## [Task input]
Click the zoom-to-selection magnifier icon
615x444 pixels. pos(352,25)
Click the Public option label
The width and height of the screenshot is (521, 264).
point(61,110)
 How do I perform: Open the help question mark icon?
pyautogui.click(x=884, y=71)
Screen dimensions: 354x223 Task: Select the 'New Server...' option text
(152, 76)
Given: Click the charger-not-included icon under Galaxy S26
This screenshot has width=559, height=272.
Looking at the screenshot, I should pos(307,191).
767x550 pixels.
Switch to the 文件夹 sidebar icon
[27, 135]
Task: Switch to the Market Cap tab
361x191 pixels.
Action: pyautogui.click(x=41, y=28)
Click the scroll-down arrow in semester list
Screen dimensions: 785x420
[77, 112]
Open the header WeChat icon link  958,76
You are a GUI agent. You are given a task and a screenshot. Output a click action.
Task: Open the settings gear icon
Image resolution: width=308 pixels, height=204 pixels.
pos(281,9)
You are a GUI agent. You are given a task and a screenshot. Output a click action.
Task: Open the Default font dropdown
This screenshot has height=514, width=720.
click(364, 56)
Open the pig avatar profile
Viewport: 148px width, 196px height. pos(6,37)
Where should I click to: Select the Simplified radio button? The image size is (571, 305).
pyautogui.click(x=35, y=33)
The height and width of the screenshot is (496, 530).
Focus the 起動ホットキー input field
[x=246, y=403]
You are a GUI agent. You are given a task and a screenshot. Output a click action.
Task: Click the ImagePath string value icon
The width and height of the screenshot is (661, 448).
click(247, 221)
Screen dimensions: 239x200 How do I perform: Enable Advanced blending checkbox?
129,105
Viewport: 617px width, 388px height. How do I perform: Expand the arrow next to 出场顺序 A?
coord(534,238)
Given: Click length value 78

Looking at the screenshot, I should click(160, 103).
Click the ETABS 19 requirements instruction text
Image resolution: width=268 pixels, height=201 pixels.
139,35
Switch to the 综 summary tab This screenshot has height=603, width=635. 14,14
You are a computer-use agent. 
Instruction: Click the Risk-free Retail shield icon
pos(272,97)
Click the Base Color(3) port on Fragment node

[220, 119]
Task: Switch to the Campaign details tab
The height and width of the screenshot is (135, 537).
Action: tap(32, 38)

## [Your instructions]
Only the lines from the start of the material through the line bearing "Task: Click the ImagePath string value icon" are needed, restated exactly, with both end lines included.

## [Response area]
Click the zoom-to-selection magnifier icon
615x444 pixels. pos(352,25)
Click the Public option label
The width and height of the screenshot is (521, 264).
point(61,110)
 How do I perform: Open the help question mark icon?
pyautogui.click(x=884, y=71)
Screen dimensions: 354x223 Task: Select the 'New Server...' option text
(152, 76)
Given: Click the charger-not-included icon under Galaxy S26
This screenshot has width=559, height=272.
Looking at the screenshot, I should pos(307,191).
767x550 pixels.
Switch to the 文件夹 sidebar icon
[27, 135]
Task: Switch to the Market Cap tab
361x191 pixels.
Action: pyautogui.click(x=41, y=28)
Click the scroll-down arrow in semester list
Screen dimensions: 785x420
[77, 112]
Open the header WeChat icon link  958,76
You are a GUI agent. You are given a task and a screenshot. Output a click action.
Task: Open the settings gear icon
Image resolution: width=308 pixels, height=204 pixels.
pos(281,9)
You are a GUI agent. You are given a task and a screenshot. Output a click action.
Task: Open the Default font dropdown
This screenshot has height=514, width=720.
click(364, 56)
Open the pig avatar profile
Viewport: 148px width, 196px height. pos(6,37)
Where should I click to: Select the Simplified radio button? The image size is (571, 305).
pyautogui.click(x=35, y=33)
The height and width of the screenshot is (496, 530).
Focus the 起動ホットキー input field
[x=246, y=403]
You are a GUI agent. You are given a task and a screenshot. Output a click action.
Task: Click the ImagePath string value icon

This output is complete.